■ **Enunciado**
No texto sobre o crânio de um rebelde malê, por que o xeque Abdul Hameed Ahmad diz que o crânio deve ser enterrado sob os ritos islâmicos? Responda em até três frases.

■ **Trecho do texto**
O objetivo era tentar tomar posse de Salvador. Mas os cerca de 600 malês foram derrotados; o que culminou com a morte de 70 deles. Pouco depois, o crânio de um dos rebeldes acabou sendo levado para os Estados Unidos — servindo como material para estudos eugenistas.
Agora, 190 anos depois, o Brasil luta para recuperar o resto mortal que está no Museu Peabody de Arqueologia e Etnologia de Harvard. "Ele é nosso irmão e merece ser enterrado sob os ritos islâmicos", diz o xeque Abdul Hameed Ahmad, 74, líder e fundador do Centro Cultural Islâmico da Bahia, ao The Guardian.
Não importa se é um crânio, se é parte de um corpo; ele é muçulmano, e devemos honrá-lo", acrescentou.
A devolução do crânio
Segundo o jornal inglês, a existência do crânio só foi revelada em 2022, através do livro do historiador Christopher DE Willoughby e de um artigo no Harvard Crimson, relatando que a universidade guardava os restos mortais de pelo menos 19 indivíduos que provavelmente foram escravizados nos EUA, no Caribe e no Brasil.
Um comitê de Harvard chegou a admitir que os "restos esqueléticos foram utilizados para demonstrar diferenças espúrias e racistas para confirmar hierarquias e estruturas sociais existentes", e recomendou sua devolução às comunidades brasileiras.
João José Reis, principal historiador da Revolta dos Malês e que lecionou como professor visitante de Harvard, em 2012, contatou antigos colegas, "mas, nos últimos dois anos, o Museu Peabody atrasou sistematicamente as negociações de repatriação", explicou ao Guardian.
Recentemente, pesquisadores brasileiros recorreram ao Ministério das Relações Exteriores do Brasil. "Foi quando as negociações finalmente começaram a avançar", apontou o pesquisador.
Até o momento, pouco se sabe sobre o crânio; apenas o responsável por sua retirada de um hospital na Bahia e transporte para Boston: Gideon T Snow, que escreveu um texto curto, mas fortemente eugenista sobre a pessoa a quem pertencia o crânio.
Africano genuíno, da tribo Nagô [como os iorubás também eram conhecidos na Bahia], estimado acima de todos os outros negros por sua alta estatura, largura de ombros, simetria e força de membros, unidos a uma inteligência não normalmente encontrada entre os negros de outras tribos. Esta foi a tribo que se revoltou aqui em janeiro passado (1835), e este foi um dos chefes no caso. Ele foi morto após uma disputa muito desesperada, a coragem desta tribo sendo totalmente igual à sua força hercúlea".

■ **Registros**

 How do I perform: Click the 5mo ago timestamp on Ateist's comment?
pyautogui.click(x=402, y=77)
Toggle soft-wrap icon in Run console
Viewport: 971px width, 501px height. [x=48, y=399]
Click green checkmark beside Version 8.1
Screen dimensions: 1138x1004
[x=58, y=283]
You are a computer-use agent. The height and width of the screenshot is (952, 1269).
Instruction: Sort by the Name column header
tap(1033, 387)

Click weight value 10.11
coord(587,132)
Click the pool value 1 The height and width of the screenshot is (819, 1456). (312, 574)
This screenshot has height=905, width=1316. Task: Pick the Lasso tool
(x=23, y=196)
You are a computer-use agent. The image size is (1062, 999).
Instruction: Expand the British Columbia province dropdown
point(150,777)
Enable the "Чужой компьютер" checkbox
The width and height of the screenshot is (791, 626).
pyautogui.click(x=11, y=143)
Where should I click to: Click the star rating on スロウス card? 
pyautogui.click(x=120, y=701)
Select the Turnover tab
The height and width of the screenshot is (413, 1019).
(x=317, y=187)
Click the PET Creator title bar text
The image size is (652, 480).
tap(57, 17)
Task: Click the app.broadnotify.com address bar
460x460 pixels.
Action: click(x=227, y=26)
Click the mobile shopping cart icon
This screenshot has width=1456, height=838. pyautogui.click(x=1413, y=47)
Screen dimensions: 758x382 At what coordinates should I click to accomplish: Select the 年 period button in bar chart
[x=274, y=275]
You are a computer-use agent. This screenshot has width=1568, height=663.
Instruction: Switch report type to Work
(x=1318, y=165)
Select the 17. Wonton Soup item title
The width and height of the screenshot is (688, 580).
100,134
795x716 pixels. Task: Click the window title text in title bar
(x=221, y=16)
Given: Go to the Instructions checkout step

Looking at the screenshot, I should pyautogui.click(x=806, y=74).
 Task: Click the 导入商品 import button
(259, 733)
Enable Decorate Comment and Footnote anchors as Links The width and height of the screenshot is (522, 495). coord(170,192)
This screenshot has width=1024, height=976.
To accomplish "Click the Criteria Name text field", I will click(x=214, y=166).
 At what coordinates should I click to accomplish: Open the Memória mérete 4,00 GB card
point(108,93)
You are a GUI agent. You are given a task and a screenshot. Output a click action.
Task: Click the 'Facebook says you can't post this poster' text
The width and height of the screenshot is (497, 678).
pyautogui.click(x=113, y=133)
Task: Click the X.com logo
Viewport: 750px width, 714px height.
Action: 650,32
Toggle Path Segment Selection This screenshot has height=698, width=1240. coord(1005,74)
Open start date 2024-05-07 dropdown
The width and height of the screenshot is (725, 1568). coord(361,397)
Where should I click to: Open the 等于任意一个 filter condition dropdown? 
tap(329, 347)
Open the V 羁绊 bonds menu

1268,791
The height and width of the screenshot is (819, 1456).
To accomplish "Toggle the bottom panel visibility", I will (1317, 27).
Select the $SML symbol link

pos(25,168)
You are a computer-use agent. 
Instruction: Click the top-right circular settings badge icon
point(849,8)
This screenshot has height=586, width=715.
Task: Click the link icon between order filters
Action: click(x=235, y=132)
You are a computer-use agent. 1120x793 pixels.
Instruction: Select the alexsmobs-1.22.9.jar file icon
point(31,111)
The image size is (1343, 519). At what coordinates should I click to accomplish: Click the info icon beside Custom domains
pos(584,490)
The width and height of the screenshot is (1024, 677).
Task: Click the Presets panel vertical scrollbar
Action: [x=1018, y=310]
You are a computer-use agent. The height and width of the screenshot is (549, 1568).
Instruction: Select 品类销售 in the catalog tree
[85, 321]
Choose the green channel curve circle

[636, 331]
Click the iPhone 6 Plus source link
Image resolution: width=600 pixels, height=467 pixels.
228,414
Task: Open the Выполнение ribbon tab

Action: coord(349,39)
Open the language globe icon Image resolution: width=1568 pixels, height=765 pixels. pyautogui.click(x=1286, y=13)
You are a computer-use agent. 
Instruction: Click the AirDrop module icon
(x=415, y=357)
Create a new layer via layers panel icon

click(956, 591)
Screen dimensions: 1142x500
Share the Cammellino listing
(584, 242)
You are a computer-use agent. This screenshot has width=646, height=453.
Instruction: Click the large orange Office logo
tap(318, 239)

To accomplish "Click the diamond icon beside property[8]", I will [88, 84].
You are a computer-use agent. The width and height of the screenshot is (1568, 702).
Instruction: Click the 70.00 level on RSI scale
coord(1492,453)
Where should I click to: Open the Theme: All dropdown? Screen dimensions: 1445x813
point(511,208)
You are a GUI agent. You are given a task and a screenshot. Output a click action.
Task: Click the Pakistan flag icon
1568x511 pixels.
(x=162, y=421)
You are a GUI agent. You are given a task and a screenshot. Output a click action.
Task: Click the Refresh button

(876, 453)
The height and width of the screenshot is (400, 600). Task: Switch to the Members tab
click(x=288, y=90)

■ **Resolução**
Segundo o xeque, o rebelde é "nosso irmão" e era muçulmano, por isso merece ser enterrado sob os ritos islâmicos. Ele acrescenta que não importa se resta apenas um crânio ou parte de um corpo, porque ele deve ser honrado.